At this point I became aware of my body again. I could feel the tingling sensation all over my body. It was a little alarming. I wasn’t sure what to make of it. My pulse was fine, my breathing was fine, I felt completely relaxed and mentally very clear, so I decided to ignore the tingling sensation. It was actually quite pleasurable. I got up out of my chair and walked around a bit. It was a little tricky to walk. I felt a little twitchy. My movements were a little bit jerky. Everything looked as if it was made of liquid. I saw patterns all over the walls and furniture. If I gazed at anything for a few moments, 3-dimenional images of faces would appear superimposed on the objects around me. This lasted for about 1 hour and slowly faded until after about 2 hours when the effects were completely gone.

After playing around with the acetone extract, I found vaporizing 10 mg to be a very good visual experience. Vaporizing 2 mg was enough to experience the first level of visuals, which were mostly a shimmering effect. Vaporizing 5 mg was enough to have true visuals seeing 2-dimensional patterns. Vaporizing 10 mg was enough to produce 3-dimensional visuals as well as closed eyed visuals. Vaporizing 15 mg is a little too intense and causes a short-lived speedy feeling that makes me feel a little sweaty for the first few minuets. To date I’ve not intentionally gone past 15 mg. For me 15 mg is enough to have intense out of body experiences more intense than anything I’ve experienced from DMT, LSD, psilocybin, ayahuasca, mescaline, or LSA.

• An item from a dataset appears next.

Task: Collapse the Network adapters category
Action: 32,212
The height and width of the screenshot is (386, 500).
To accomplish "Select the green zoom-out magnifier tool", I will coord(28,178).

I’ve read other reports of people getting nausea and vomiting from Anadenanthera colubrina beans. This is most likely do to the acid salt forms of bufotenine. The bufotenine in the beans needs to either be converted to free base bufotenine or calcium bufotenate or the effects are not as enjoyable. I experimented with different forms of bufotenine. I found the most unpleasant forms were acid salt forms and the most pleasant form was the calcium based basic salt form of it. For example, bufotenine hydrochloride can be made my dissolving calcium bufotenate (a basic salt form) in dilute hydrochloric acid.

In one test I took 10 mg of calcium bufotenate, a very strong visual dose for this form, and I converted it to bufotenine hydrochloride inside a test tube. After the liquid evaporated, I vaporized it. The effects are dramatically different. 10 mg of this acidic salt form produces very slight visual shimmering, no actual shapes or patterns are seen, I feel pressure in the head and body, and unpleasant nausea is felt for 2 hours straight! However, there is more euphoria felt. The pressure and nausea ruin the experience.

I also tried vaporizing 5 mg of bufotenine hydrochloride along with equal portions of calcium bufotenate. The effects are very synergistic. Producing an LSD like experience, without the unpleasant mental effects of LSD. At this dose of bufotenine hydrochloride there is not much nausea felt, mostly euphoria and a pleasant excited feeling felt in the body with improved sense of touch.

I also played around with free base bufotenine. This is more psychoactive than the acidic salt versions, and almost like calcium bufotenate, but not quite as visual, and produces a little nausea sometimes. I found that calcium bufotenate produces the strongest visuals and the least nausea of them all, if any. However, not as much euphoria is felt.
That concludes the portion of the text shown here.